Retour aux articles →

Le message et la messagère

14 AOÛT 2019 : GRETA THUNBERG ANNONCE QU’ELLE SE RENDRA À L’ONU EN VOILIER

Le 14 août dernier, Greta Thunberg, la jeune militante qui a lancé les mouvements de grève scolaire en faveur du climat, annonce qu’elle se rendra au sommet de l’ONU à New York en voilier. Un trip qui ne sera pas 100 % zéro carbone. Il n’en fallait pas plus pour que les critiques fusent à l’encontre de la Suédoise de 16 ans, qui suscite déjà de nombreuses polémiques.

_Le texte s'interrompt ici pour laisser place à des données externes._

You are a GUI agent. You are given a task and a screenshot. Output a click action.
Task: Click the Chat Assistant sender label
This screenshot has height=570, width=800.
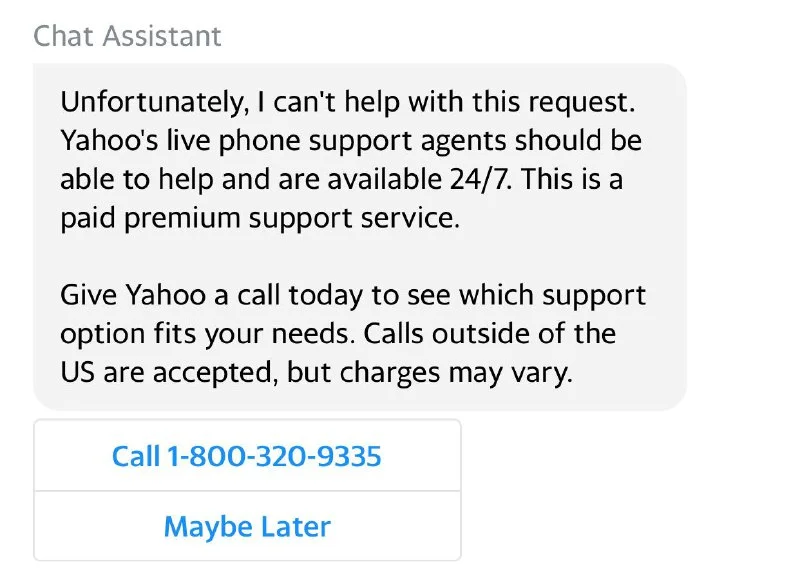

« Ce que vous ne savez pas sur le voyage de Greta », « La traversée de Greta Thunberg en voilier émet-elle plus de CO2 que si elle prenait l’avion ? », etc. Une rapide revue de presse vous permettra de réaliser très vite que ce voyage en bateau ne serait pas si écolo, et même qu’il serait, oh misère, un petit peu polluant malgré tout. Et lorsqu’on milite en faveur du climat, il semblerait que le zéro carbone, bien qu’impossible à réaliser, soit fondamental. C’est en substance le message ici véhiculé. Nous attendons d’ailleurs avec impatience qu’un calcul complet de l’empreinte carbone de la jeune fille soit réalisé. L’un ou l’autre journal devrait, sans doute, bientôt s’en charger, ce qui nous permettra de définitivement la clouer au pilori.

Greta Thunberg, aimée ou détestée, rappelle pourtant le sens de nos priorités sur les questions environnementales et climatiques. Entre l’Amazonie en proie aux flammes, la fonte des glaces qui s’accélère de façon frénétique, la destruction de notre biodiversité aux quatre coins du globe, nous pourrions penser que le message de Greta n’est pas complètement farfelu. Mais certains préfèrent rappeler que la jeune fille, souffrant du syndrome d’Asperger, serait de facto instrumentalisée par… par qui d’ailleurs, je n’ai pas encore totalement saisi.
Certains articles évoquent une « instrumentalisation du capitalisme vert » dont Greta serait la « marionnette ». D’autres se posent la question de la capacité de la jeune fille à être indépendante, parce qu’elle est jeune et, bien sûr, parce qu’elle est autiste.

Greta Thunberg, aimée ou détestée, rappelle en fait combien il est difficile de porter un combat et de le mener à bout de bras. Un combat qui n’est pourtant pas le sien mais celui de tous.

La médiasphère a, là aussi, un rôle fondamental à jouer pour nous le rappeler.
Pourtant, ces dernières semaines, j’en ai davantage appris sur les habitudes quotidiennes de la jeune fille que je n’en ai appris sur le fondement de ses actions. Un peu frustrée, je n’ai pas encore toutes les informations concernant son régime alimentaire, savoir si elle respecte la règle des 5 fruits et légumes par jour, et, évidemment, s’ils sont – ou non – issus de l’agriculture bio, sans quoi son engagement sera considéré comme nul et non avenu. Mais je reste patiente : l’un ou l’autre journal devrait aussi, sans doute, bientôt s’en charger.

Greta Thunberg, aimée ou détestée, rappelle que les médias doivent se remettre en question, dans leur capacité à informer sur la tragédie écologique qui est en cours.
Que la révolution que nous devons entamer pour notre survie passera aussi, inévitablement, par l’information qui nous est décortiquée et transmise. Qu’il ne faut pas tirer sur le messager, mais se rappeler les fondements du message : il n’y a pas le camp des climatosceptiques d’un côté, et les bobos écolos de l’autre mais une planète, la nôtre, qui fout le camp. La sauver passe aussi par l’encre de nos plumes.